Longer term, a major strike over the holiday weekend could hurt Los Angeles’ reputation as a destination for convention planners, business travelers and tourists, he said.
“Why did they come to LA?” he asked. “People vote with their feet.”
The hotel worker strike is just the latest high-profile union action in what California leaders are calling a “hot summer of work.” The struggle to meet the exorbitant cost of living has created an extraordinary level of solidarity among workers from different industries. , from public school aides to dockers to Hollywood screenwriters.
Outside Hollywood studios, where writers have been on strike since May, team stars and nurses showed up at the picket line. This week, leaders of the Writers Guild of America, the union that represents writers, said: Hotel employees also joined the protest.

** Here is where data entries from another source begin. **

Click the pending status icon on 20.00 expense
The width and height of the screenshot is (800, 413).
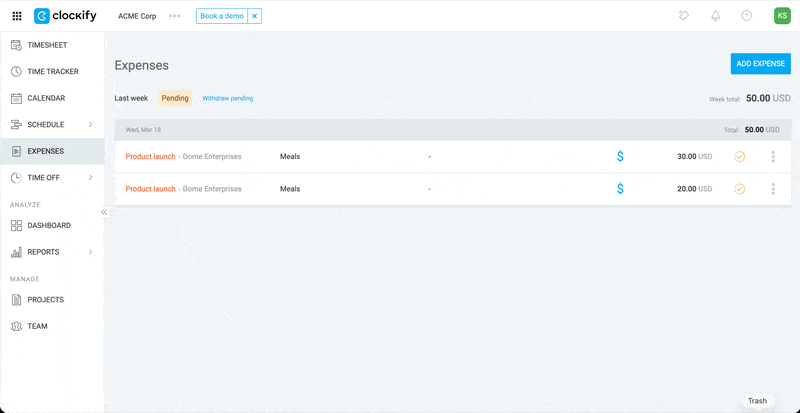[x=739, y=189]
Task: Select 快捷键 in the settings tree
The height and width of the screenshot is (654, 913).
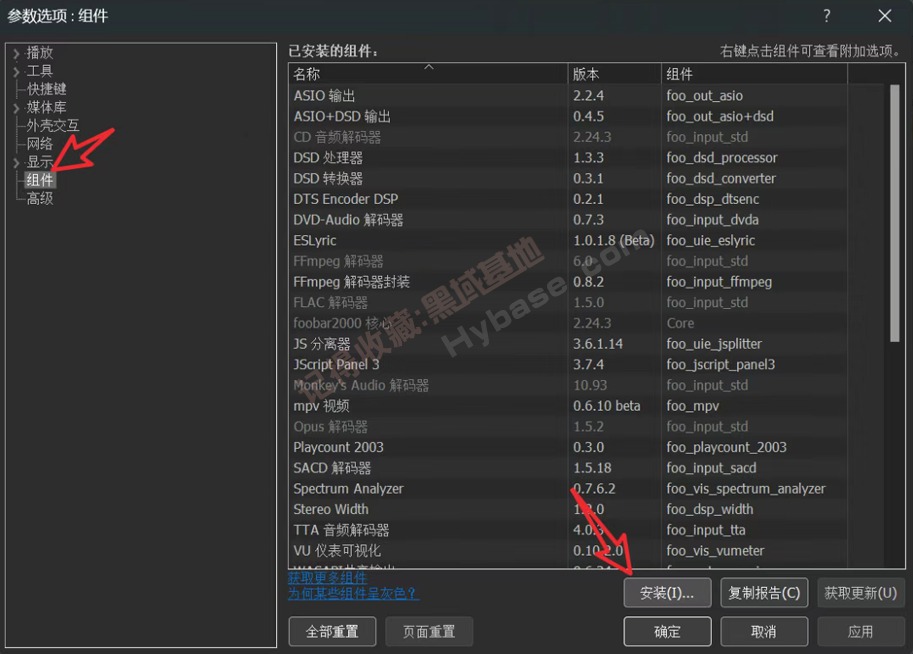Action: [x=47, y=90]
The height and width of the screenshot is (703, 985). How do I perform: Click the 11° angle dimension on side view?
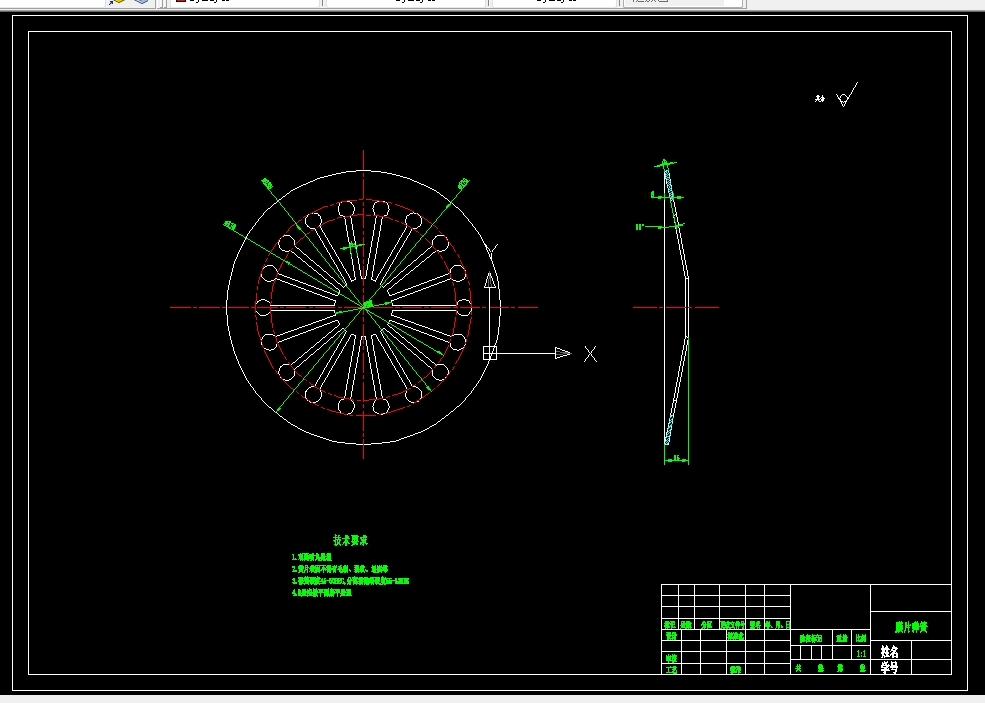[x=640, y=227]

Elected officials in Los Angeles, home to the Democratic Party, where labor unions have amassed significant political power for decades, were also eager to voice their support for the striking workers.
representative Adam Schiff, Democrat, California, On Sunday, he and his employees went picketing at a hotel near Universal Studios Hollywood.

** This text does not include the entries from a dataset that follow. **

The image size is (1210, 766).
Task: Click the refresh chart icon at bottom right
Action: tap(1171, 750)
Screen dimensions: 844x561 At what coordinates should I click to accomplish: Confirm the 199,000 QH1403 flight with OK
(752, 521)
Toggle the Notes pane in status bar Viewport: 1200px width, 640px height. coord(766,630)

“They should be able to make a decent living, a decent wage,” Schiff told reporters. “I am proud to be here and stand shoulder to shoulder with my brothers and sisters in labor.”
The union, which currently pays $20 an hour for housekeepers and $25 an hour, is demanding an immediate $5 increase, followed by a $3 increase each year after a three-year contract.
Hotel industry insiders said many of the union’s other demands, such as paying extra fees for guests at union-affiliated hotels to pay for workers’ housing funds, have forced hoteliers to shoulder the costs of the local housing crisis. He said it was an attempt to
Keith Grossman, a spokesman for more than 40 hotel groups in Los Angeles and Orange County that are negotiating with unions, said, “The behavior of unions shows that they care about their employees and their interests. Clearly not,” he said. member, instead concentrating on its political agenda. “
Grossman said the hotel has proposed increasing wages for housekeepers in Beverly Hills and downtown Los Angeles from $25 an hour to $31 an hour or more by January 2027.
As the country heads into a busy time for the summer travel season, union leaders refuse to speculate whether the strike will last days, weeks or months. But workers said they would continue their protests until a deal was reached.
Curtis Lee contributed to the report.